According to the Yale Budget Lab, the tariffs implemented in 2025 are projected to reduce U.S. real GDP growth by 0.5% points annually in 2025 and 2026, while employment is expected to decline by approximately 505,000 jobs in 2025. The average effective tariff rate reached 18.3% pre-substitution, the highest since 1934, and 17.3% post-substitution, the highest since 1935. These measures have increased the overall price level by 1.8% in the short run, equivalent to a $2,400 income loss per household, and by 1.5% post-substitution, or $2,000 per household.1
Tariffs have disproportionately affected clothing and textiles, with short-run price increases of 40% for shoes and 38% for apparel. Longterm increases are estimated at 19% and 17%, respectively. While manufacturing output is projected to grow by 2.1% in the long run, construction is expected to contract by 3.5%, and agriculture by 0.9%.1
The tariffs are anticipated to generate $2.7 trillion in revenue over 2026–2035, with $466 billion in negative dynamic revenue effects, resulting in $2.2 trillion in dynamic revenues. Globally, Canada’s economy is expected to shrink by 2.1% in the long run, while the U.S. economy contracts by 0.4%.1 The EU and UK may see slight economic gains.
The automotive sector is facing unprecedented challenges due to tariffs, declining electric vehicle (EV) demand, and high transition costs to EVs. President Trump’s tariffs on imported cars and parts have caused significant financial losses for manufacturers like Toyota, VW, and Ford, with costs expected to impact consumers. Global EV sales are slower than anticipated, comprising only 10% of total sales by the end of 2025. Major OEMs, including Toyota, VW, Stellantis, Ford, Tesla, Mercedes-Benz, Renault, and BMW, reported declining revenues, profits, and sales in 2025. Manufacturers are pivoting to plug-in hybrid electric vehicles (PHEVs) as a transitional technology.2
Ongoing litigation surrounding tariffs imposed by President Trump is creating uncertainty. Landmark cases such as V.O.S. Selections Inc. v. Trump and Learning Resources, Inc. v. Trump challenge the legality of these tariffs. Conflicting rulings from federal courts have led to appeals, with potential Supreme Court review expected by mid-2026, with a ruling not until 2028. The litigation has sparked calls for legislative reform, including the proposed Trade Review Act, which would limit presidential authority and require Congressional approval.3
Directors and officers (D&O) liability insurance can be activated if a company’s leadership fails to adequately plan for the impact of tariffs, potentially leading to financial harm, regulatory scrutiny, or shareholder lawsuits.
Key Considerations:
Companies should proactively assess their D&O coverage terms to ensure they include tariff-related risks. Reviewing policy exclusions and engaging with insurers early can help mitigate potential claim denials. If your operations are particularly exposed to tariff risks, you may need customized risk management strategies.

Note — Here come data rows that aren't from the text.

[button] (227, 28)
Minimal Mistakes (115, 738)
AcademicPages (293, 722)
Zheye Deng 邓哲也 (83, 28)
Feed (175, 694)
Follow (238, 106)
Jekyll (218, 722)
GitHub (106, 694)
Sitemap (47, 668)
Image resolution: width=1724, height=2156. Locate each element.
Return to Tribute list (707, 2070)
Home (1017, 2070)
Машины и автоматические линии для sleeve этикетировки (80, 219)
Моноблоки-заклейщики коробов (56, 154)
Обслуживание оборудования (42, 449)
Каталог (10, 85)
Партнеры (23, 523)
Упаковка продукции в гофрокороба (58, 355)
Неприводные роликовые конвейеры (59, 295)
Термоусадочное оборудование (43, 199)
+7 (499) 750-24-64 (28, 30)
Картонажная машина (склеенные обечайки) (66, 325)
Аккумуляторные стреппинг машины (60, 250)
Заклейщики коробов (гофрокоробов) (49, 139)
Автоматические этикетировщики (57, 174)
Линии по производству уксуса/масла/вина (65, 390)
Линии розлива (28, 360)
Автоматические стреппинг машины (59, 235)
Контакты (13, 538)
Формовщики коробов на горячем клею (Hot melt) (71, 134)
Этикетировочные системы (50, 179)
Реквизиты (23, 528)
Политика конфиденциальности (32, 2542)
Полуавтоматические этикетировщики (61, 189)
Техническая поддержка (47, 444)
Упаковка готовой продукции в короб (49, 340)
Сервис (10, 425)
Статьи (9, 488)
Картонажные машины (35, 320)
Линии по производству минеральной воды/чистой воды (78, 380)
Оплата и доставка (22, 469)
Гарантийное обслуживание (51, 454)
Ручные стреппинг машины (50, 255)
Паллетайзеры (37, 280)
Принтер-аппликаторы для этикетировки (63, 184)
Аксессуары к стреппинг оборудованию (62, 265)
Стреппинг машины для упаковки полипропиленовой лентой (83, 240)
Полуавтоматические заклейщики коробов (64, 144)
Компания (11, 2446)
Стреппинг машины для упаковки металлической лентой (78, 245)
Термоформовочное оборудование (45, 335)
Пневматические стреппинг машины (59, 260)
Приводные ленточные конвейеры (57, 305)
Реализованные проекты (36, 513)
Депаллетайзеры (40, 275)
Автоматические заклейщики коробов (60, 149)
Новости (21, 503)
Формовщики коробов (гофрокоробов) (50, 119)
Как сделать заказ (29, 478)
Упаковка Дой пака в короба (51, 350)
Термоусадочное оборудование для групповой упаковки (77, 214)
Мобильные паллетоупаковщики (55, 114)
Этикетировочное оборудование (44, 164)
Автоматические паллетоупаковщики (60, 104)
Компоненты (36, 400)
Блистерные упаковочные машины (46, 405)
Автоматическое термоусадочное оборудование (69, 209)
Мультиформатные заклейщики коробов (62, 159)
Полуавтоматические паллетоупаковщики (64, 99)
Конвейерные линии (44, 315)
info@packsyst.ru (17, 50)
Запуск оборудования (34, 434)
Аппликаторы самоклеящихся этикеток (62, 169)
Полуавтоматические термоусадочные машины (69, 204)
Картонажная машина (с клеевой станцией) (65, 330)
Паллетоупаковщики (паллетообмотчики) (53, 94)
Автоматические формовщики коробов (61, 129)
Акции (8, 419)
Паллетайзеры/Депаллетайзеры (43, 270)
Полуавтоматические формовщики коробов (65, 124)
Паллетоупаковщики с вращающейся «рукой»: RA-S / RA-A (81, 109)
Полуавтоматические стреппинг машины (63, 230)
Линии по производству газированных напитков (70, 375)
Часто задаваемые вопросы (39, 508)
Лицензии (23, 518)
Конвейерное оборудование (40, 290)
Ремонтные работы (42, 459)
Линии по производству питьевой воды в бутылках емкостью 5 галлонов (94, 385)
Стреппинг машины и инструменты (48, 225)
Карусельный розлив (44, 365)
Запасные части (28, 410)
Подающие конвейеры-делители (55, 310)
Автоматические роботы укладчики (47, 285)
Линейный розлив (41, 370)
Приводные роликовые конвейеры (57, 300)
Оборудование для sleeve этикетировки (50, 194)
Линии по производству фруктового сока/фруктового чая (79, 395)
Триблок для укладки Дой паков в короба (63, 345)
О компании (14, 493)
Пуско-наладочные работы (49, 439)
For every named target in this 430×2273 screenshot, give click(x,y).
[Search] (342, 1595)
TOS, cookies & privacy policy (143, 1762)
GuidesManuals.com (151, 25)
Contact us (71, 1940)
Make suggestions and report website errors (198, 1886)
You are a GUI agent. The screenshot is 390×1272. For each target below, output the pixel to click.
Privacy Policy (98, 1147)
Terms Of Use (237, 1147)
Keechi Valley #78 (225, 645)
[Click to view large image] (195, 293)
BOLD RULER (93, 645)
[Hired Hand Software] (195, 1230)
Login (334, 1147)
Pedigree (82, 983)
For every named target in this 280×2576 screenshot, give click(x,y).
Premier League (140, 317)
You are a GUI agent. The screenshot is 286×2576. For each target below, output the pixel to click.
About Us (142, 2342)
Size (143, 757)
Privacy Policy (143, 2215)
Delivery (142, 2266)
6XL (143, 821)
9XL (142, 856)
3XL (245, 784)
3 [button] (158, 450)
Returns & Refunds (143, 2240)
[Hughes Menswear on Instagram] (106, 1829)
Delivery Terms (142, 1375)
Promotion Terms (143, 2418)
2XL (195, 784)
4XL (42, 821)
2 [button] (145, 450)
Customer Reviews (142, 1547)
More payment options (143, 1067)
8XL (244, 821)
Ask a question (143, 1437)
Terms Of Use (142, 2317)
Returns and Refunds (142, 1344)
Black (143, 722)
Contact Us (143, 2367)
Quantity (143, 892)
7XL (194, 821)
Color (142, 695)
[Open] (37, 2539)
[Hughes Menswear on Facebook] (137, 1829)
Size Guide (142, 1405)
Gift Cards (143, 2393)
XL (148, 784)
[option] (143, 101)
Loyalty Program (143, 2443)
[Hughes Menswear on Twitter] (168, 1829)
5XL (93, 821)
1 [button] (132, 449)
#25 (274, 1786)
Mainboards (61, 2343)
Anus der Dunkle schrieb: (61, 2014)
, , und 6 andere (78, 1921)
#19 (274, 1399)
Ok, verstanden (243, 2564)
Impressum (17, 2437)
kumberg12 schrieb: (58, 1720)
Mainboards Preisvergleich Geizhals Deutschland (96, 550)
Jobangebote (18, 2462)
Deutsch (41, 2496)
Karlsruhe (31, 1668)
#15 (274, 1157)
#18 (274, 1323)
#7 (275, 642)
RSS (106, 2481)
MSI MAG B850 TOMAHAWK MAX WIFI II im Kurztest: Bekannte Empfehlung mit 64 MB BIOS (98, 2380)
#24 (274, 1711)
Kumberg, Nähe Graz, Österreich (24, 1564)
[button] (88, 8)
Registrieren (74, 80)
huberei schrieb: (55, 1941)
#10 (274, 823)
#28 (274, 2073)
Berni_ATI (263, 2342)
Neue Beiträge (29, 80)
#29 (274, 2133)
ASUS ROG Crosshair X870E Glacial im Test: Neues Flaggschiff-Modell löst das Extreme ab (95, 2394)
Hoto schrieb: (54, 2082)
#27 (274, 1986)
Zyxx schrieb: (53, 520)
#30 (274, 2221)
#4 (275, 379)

The U.S. tariffs of 2025 are reshaping the economic and industrial landscape, with significant implications for GDP growth, employment, consumer prices, and global trade dynamics. Legal challenges and policy debates continue to unfold, adding uncertainty to the future of trade and tariff authority. Industries are adapting by diversifying supply chains and reevaluating investment priorities to navigate the complexities of a tariff-driven economy.